» EXTRACTED RECORDS:
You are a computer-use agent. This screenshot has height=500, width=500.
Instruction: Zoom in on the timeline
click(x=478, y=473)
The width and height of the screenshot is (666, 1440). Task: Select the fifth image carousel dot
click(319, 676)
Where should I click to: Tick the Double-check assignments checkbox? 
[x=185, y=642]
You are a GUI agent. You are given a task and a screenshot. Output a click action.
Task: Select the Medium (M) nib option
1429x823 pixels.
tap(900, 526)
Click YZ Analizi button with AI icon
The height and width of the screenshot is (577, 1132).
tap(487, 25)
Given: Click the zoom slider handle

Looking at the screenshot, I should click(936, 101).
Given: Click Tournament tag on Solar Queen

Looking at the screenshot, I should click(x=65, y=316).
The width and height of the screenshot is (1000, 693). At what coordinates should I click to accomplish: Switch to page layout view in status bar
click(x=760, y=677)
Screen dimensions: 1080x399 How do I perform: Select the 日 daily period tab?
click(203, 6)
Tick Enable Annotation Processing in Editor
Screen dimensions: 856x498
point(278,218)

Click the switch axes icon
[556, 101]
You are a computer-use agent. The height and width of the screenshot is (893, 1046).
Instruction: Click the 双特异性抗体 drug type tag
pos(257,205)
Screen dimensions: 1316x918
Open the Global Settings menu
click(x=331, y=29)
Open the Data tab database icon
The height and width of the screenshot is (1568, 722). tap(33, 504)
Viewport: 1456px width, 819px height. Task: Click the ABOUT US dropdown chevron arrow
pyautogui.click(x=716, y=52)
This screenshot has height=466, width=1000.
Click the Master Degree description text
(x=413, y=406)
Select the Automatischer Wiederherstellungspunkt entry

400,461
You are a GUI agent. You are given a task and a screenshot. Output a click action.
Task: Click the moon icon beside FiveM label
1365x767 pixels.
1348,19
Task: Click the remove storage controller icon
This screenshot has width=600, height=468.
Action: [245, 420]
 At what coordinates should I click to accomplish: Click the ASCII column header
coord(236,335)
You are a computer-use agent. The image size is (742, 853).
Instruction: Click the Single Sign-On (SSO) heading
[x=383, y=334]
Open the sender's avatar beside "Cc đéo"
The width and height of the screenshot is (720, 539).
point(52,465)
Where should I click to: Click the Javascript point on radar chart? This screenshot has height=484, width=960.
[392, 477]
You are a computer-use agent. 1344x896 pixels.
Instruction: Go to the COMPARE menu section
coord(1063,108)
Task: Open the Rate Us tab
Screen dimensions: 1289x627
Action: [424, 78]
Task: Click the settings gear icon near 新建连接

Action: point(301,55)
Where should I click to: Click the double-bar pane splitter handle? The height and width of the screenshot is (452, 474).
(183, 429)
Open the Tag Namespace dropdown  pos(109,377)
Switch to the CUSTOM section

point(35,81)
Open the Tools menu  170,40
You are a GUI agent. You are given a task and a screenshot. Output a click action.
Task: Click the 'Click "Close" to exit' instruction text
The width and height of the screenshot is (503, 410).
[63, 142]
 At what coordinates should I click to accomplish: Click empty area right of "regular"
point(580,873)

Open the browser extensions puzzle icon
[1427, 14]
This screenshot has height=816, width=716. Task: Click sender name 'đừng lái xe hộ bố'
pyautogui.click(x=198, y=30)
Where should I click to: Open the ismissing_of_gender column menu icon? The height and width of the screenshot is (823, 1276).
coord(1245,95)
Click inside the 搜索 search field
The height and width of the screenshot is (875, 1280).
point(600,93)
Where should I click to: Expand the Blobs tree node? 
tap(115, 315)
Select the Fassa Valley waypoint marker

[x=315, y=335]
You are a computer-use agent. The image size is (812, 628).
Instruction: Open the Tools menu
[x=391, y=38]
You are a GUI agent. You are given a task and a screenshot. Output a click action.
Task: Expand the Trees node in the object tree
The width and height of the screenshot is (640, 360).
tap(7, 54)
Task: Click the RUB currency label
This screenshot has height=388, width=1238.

» WHAT IS BEING ASKED: All entries given above are to be printed again exactly.

» SOLUTION TO THIS PROBLEM:
You are a computer-use agent. This screenshot has height=500, width=500.
Instruction: Zoom in on the timeline
click(x=478, y=473)
The width and height of the screenshot is (666, 1440). Task: Select the fifth image carousel dot
click(319, 676)
Where should I click to: Tick the Double-check assignments checkbox? 
[x=185, y=642]
You are a GUI agent. You are given a task and a screenshot. Output a click action.
Task: Select the Medium (M) nib option
1429x823 pixels.
tap(900, 526)
Click YZ Analizi button with AI icon
The height and width of the screenshot is (577, 1132).
tap(487, 25)
Given: Click the zoom slider handle

Looking at the screenshot, I should click(936, 101).
Given: Click Tournament tag on Solar Queen

Looking at the screenshot, I should click(x=65, y=316).
The width and height of the screenshot is (1000, 693). At what coordinates should I click to accomplish: Switch to page layout view in status bar
click(x=760, y=677)
Screen dimensions: 1080x399 How do I perform: Select the 日 daily period tab?
click(203, 6)
Tick Enable Annotation Processing in Editor
Screen dimensions: 856x498
point(278,218)

Click the switch axes icon
[556, 101]
You are a computer-use agent. The height and width of the screenshot is (893, 1046).
Instruction: Click the 双特异性抗体 drug type tag
pos(257,205)
Screen dimensions: 1316x918
Open the Global Settings menu
click(x=331, y=29)
Open the Data tab database icon
The height and width of the screenshot is (1568, 722). tap(33, 504)
Viewport: 1456px width, 819px height. Task: Click the ABOUT US dropdown chevron arrow
pyautogui.click(x=716, y=52)
This screenshot has height=466, width=1000.
Click the Master Degree description text
(x=413, y=406)
Select the Automatischer Wiederherstellungspunkt entry

400,461
You are a GUI agent. You are given a task and a screenshot. Output a click action.
Task: Click the moon icon beside FiveM label
1365x767 pixels.
1348,19
Task: Click the remove storage controller icon
This screenshot has width=600, height=468.
Action: [245, 420]
 At what coordinates should I click to accomplish: Click the ASCII column header
coord(236,335)
You are a computer-use agent. The image size is (742, 853).
Instruction: Click the Single Sign-On (SSO) heading
[x=383, y=334]
Open the sender's avatar beside "Cc đéo"
The width and height of the screenshot is (720, 539).
point(52,465)
Where should I click to: Click the Javascript point on radar chart? This screenshot has height=484, width=960.
[392, 477]
You are a computer-use agent. 1344x896 pixels.
Instruction: Go to the COMPARE menu section
coord(1063,108)
Task: Open the Rate Us tab
Screen dimensions: 1289x627
Action: [424, 78]
Task: Click the settings gear icon near 新建连接

Action: point(301,55)
Where should I click to: Click the double-bar pane splitter handle? The height and width of the screenshot is (452, 474).
(183, 429)
Open the Tag Namespace dropdown  pos(109,377)
Switch to the CUSTOM section

point(35,81)
Open the Tools menu  170,40
You are a GUI agent. You are given a task and a screenshot. Output a click action.
Task: Click the 'Click "Close" to exit' instruction text
The width and height of the screenshot is (503, 410).
[63, 142]
 At what coordinates should I click to accomplish: Click empty area right of "regular"
point(580,873)

Open the browser extensions puzzle icon
[1427, 14]
This screenshot has height=816, width=716. Task: Click sender name 'đừng lái xe hộ bố'
pyautogui.click(x=198, y=30)
Where should I click to: Open the ismissing_of_gender column menu icon? The height and width of the screenshot is (823, 1276).
coord(1245,95)
Click inside the 搜索 search field
The height and width of the screenshot is (875, 1280).
point(600,93)
Where should I click to: Expand the Blobs tree node? 
tap(115, 315)
Select the Fassa Valley waypoint marker

[x=315, y=335]
You are a computer-use agent. The image size is (812, 628).
Instruction: Open the Tools menu
[x=391, y=38]
You are a GUI agent. You are given a task and a screenshot. Output a click action.
Task: Expand the Trees node in the object tree
The width and height of the screenshot is (640, 360).
tap(7, 54)
Task: Click the RUB currency label
This screenshot has height=388, width=1238.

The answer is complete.